== AIM OF THE TASK ==
Find the line containing "Hardcore (248, 798)" in the records below. Copy exactly that line and each one after it, ending at the line containing "SEO (387, 832)", and nothing more.

== RECORDS TO USE ==
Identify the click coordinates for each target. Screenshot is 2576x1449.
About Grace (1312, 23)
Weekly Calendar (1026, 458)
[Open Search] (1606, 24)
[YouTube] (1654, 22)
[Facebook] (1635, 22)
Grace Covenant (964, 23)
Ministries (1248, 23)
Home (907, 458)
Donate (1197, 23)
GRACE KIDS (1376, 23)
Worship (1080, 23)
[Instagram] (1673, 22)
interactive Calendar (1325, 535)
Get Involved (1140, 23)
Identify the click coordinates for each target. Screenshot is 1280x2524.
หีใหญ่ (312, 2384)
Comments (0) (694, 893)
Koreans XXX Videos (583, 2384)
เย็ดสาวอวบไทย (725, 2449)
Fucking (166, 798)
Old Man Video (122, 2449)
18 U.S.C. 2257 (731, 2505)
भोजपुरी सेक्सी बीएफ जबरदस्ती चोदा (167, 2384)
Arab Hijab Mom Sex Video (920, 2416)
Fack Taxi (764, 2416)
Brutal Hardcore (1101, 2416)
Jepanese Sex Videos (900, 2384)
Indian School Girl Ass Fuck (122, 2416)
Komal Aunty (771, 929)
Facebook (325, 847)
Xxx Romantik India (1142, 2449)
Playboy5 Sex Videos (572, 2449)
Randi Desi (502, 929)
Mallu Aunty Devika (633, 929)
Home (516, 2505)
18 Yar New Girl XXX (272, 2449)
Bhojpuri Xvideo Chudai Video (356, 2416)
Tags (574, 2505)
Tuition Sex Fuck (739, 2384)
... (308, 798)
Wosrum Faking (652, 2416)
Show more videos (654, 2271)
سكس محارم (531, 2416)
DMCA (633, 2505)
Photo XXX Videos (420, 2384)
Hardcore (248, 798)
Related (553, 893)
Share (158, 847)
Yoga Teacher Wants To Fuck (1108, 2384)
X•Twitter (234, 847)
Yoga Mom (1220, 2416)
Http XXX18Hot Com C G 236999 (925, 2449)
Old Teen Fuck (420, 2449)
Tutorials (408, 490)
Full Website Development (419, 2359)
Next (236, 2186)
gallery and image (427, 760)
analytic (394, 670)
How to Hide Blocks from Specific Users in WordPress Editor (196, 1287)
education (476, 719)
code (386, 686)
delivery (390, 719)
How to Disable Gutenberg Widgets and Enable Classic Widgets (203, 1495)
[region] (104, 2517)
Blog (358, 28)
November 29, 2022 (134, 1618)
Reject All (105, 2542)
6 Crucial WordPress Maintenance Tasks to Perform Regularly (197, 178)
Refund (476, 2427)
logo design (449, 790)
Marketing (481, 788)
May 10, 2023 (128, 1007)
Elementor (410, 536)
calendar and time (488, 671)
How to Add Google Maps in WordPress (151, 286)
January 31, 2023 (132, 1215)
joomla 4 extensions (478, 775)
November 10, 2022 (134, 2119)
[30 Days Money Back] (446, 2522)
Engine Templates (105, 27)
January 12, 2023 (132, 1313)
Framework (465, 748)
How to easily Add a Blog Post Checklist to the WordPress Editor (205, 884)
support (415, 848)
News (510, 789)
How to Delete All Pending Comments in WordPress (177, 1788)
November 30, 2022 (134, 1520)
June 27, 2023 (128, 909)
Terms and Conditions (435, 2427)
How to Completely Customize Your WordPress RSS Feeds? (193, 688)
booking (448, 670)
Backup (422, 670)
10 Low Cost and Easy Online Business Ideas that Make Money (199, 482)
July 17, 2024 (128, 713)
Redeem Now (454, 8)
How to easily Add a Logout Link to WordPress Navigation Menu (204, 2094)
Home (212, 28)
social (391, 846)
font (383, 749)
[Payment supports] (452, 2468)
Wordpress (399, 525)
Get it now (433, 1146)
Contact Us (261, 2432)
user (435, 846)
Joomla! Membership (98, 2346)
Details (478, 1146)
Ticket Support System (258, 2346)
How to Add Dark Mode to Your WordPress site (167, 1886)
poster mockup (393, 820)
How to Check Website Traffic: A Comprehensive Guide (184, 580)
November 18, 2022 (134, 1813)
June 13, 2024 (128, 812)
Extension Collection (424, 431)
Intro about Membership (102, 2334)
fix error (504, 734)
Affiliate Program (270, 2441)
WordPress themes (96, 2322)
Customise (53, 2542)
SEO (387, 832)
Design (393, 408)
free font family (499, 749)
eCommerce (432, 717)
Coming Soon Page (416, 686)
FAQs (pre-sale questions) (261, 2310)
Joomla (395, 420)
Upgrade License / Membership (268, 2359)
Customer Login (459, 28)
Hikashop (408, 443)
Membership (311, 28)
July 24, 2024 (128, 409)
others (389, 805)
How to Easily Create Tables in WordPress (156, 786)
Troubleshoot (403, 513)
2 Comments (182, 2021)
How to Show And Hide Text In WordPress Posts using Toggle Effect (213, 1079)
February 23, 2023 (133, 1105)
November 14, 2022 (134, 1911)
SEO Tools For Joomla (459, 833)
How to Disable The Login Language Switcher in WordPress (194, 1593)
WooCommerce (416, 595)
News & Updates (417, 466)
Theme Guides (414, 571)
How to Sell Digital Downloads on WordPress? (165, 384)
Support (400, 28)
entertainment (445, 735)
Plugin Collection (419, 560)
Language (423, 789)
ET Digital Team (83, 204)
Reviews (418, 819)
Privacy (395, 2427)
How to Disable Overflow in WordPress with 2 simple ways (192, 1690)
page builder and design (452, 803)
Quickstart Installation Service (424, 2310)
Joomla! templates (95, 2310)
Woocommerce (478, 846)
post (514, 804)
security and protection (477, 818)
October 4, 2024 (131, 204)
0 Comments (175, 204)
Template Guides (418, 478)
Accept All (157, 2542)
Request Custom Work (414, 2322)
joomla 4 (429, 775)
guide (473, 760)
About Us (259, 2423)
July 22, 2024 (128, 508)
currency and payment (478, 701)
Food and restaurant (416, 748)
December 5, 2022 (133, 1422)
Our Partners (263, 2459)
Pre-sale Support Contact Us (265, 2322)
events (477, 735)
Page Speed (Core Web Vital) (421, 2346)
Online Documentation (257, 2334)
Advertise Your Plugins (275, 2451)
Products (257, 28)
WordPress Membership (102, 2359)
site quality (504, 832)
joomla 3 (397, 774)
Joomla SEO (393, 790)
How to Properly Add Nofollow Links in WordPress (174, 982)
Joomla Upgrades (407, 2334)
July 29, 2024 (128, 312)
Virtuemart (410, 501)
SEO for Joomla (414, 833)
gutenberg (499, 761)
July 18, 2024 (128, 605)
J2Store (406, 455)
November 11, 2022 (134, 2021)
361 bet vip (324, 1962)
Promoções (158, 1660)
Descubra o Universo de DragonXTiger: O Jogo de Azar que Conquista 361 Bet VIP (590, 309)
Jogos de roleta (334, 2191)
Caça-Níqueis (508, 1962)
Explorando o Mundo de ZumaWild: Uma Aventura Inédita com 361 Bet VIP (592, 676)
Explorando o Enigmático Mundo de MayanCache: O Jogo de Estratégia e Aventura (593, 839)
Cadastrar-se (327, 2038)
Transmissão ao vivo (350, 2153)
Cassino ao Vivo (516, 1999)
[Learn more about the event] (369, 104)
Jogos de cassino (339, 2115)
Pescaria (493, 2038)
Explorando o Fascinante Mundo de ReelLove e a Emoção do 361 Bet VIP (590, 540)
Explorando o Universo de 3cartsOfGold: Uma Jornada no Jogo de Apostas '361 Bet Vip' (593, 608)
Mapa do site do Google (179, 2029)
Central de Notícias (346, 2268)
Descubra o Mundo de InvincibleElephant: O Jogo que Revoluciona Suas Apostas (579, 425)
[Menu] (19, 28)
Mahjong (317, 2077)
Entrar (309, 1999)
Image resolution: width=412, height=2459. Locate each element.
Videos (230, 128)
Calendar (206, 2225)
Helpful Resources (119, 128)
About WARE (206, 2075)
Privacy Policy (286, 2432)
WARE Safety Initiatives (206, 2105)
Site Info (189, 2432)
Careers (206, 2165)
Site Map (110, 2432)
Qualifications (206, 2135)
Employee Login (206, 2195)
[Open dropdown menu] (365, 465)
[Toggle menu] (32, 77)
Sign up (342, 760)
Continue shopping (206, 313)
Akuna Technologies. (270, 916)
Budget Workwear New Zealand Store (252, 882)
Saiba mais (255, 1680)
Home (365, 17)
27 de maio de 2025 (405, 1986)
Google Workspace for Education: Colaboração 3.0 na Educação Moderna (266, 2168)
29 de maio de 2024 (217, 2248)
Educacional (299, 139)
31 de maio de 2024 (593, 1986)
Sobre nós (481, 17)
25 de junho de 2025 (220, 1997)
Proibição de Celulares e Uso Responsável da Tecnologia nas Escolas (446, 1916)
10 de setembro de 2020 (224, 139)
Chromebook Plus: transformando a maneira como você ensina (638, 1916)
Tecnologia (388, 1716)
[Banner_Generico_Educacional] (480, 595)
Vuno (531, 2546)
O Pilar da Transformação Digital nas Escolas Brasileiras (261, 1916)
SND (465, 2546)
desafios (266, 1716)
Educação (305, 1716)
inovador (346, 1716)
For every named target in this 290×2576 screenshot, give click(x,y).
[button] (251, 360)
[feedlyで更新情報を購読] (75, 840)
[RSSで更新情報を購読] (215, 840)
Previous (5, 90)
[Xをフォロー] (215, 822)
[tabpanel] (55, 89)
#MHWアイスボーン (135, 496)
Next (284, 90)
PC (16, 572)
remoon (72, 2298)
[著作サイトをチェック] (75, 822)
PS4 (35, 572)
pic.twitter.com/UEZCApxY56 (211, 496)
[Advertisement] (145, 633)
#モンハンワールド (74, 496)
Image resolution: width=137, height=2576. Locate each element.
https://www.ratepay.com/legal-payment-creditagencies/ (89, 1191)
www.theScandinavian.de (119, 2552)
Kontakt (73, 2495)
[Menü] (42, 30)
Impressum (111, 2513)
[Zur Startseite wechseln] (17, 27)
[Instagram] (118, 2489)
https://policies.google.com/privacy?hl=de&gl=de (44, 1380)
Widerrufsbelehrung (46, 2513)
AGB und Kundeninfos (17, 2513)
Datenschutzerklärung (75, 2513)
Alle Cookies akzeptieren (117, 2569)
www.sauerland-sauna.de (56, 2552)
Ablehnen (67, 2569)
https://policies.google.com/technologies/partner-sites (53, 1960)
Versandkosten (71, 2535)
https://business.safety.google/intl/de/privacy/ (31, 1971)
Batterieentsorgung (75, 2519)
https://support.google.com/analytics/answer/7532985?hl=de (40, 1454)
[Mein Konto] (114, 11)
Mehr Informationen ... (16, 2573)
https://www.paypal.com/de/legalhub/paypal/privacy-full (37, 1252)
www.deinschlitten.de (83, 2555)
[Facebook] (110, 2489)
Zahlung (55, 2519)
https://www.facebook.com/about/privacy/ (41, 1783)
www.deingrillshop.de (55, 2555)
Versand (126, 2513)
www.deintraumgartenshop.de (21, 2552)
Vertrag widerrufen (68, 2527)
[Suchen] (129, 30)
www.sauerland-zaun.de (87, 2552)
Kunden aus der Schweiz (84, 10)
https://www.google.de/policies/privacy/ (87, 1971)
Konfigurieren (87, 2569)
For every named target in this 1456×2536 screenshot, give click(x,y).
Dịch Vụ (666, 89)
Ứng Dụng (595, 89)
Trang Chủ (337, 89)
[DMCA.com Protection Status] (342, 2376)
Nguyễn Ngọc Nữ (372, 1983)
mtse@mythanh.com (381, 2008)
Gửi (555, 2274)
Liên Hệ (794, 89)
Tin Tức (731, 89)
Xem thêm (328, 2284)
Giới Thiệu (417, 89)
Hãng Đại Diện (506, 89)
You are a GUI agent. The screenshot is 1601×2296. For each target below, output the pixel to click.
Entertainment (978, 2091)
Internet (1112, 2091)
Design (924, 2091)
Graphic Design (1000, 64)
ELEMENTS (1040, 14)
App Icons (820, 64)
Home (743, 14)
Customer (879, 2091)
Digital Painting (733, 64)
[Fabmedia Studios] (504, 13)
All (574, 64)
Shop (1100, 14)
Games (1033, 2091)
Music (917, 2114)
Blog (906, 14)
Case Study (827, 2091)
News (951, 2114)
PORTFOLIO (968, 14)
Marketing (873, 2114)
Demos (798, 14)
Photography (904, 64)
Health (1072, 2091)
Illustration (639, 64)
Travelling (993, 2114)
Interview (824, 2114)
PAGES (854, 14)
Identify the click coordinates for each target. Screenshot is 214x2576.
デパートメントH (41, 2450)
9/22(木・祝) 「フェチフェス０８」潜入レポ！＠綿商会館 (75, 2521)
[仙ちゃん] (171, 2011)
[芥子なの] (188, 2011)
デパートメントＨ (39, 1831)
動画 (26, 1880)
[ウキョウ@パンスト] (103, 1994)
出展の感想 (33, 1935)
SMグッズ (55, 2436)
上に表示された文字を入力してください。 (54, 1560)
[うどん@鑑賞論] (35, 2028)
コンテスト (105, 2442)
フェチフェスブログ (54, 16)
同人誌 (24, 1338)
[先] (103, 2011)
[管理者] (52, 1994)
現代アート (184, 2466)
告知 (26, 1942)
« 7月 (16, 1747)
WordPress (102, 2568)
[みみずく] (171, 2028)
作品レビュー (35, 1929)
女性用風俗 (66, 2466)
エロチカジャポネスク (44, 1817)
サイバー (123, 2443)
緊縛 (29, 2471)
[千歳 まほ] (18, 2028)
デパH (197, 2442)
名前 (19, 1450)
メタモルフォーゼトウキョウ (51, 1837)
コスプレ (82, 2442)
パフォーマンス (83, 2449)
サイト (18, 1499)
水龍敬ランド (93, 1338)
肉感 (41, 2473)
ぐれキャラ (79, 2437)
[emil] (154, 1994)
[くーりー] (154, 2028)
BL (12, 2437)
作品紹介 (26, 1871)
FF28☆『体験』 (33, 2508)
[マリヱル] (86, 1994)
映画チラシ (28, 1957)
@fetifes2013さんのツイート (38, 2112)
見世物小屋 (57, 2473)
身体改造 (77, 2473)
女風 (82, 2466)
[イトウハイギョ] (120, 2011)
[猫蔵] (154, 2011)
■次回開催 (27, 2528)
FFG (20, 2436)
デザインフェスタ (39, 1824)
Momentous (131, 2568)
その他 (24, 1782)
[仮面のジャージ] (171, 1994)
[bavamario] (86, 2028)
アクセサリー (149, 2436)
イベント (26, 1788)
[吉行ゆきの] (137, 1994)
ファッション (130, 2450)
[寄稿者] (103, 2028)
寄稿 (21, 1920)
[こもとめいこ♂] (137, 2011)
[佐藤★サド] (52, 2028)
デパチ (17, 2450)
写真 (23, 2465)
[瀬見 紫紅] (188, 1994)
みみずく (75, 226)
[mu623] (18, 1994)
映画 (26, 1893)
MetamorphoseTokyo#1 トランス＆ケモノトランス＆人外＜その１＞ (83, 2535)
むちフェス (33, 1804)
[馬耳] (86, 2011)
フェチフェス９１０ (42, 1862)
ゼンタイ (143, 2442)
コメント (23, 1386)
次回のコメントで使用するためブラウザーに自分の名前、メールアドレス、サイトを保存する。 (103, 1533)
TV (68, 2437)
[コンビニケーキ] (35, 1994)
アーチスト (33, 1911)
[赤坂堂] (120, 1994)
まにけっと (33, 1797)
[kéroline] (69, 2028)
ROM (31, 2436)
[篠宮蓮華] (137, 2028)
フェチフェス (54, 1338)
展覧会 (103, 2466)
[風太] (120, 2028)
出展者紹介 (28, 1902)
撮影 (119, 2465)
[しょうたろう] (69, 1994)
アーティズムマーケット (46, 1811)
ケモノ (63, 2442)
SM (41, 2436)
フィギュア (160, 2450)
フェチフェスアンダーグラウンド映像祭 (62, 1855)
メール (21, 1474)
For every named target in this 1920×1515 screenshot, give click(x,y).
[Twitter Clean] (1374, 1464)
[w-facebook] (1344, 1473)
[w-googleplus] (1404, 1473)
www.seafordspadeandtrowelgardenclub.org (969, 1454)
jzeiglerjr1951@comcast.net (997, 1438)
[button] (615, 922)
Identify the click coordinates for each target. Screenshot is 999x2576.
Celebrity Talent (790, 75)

== RESPONSE ==
Hardcore (248, 798)
Related (553, 893)
Share (158, 847)
Yoga Teacher Wants To Fuck (1108, 2384)
X•Twitter (234, 847)
Yoga Mom (1220, 2416)
Http XXX18Hot Com C G 236999 (925, 2449)
Old Teen Fuck (420, 2449)
Tutorials (408, 490)
Full Website Development (419, 2359)
Next (236, 2186)
gallery and image (427, 760)
analytic (394, 670)
How to Hide Blocks from Specific Users in WordPress Editor (196, 1287)
education (476, 719)
code (386, 686)
delivery (390, 719)
How to Disable Gutenberg Widgets and Enable Classic Widgets (203, 1495)
[region] (104, 2517)
Blog (358, 28)
November 29, 2022 (134, 1618)
Reject All (105, 2542)
6 Crucial WordPress Maintenance Tasks to Perform Regularly (197, 178)
Refund (476, 2427)
logo design (449, 790)
Marketing (481, 788)
May 10, 2023 (128, 1007)
Elementor (410, 536)
calendar and time (488, 671)
How to Add Google Maps in WordPress (151, 286)
January 31, 2023 (132, 1215)
joomla 4 extensions (478, 775)
November 10, 2022 (134, 2119)
[30 Days Money Back] (446, 2522)
Engine Templates (105, 27)
January 12, 2023 (132, 1313)
Framework (465, 748)
How to easily Add a Blog Post Checklist to the WordPress Editor (205, 884)
support (415, 848)
News (510, 789)
How to Delete All Pending Comments in WordPress (177, 1788)
November 30, 2022 (134, 1520)
June 27, 2023 (128, 909)
Terms and Conditions (435, 2427)
How to Completely Customize Your WordPress RSS Feeds? (193, 688)
booking (448, 670)
Backup (422, 670)
10 Low Cost and Easy Online Business Ideas that Make Money (199, 482)
July 17, 2024 (128, 713)
Redeem Now (454, 8)
How to easily Add a Logout Link to WordPress Navigation Menu (204, 2094)
Home (212, 28)
social (391, 846)
font (383, 749)
[Payment supports] (452, 2468)
Wordpress (399, 525)
Get it now (433, 1146)
Contact Us (261, 2432)
user (435, 846)
Joomla! Membership (98, 2346)
Details (478, 1146)
Ticket Support System (258, 2346)
How to Add Dark Mode to Your WordPress site (167, 1886)
poster mockup (393, 820)
How to Check Website Traffic: A Comprehensive Guide (184, 580)
November 18, 2022 (134, 1813)
June 13, 2024 (128, 812)
Extension Collection (424, 431)
Intro about Membership (102, 2334)
fix error (504, 734)
Affiliate Program (270, 2441)
WordPress themes (96, 2322)
Customise (53, 2542)
SEO (387, 832)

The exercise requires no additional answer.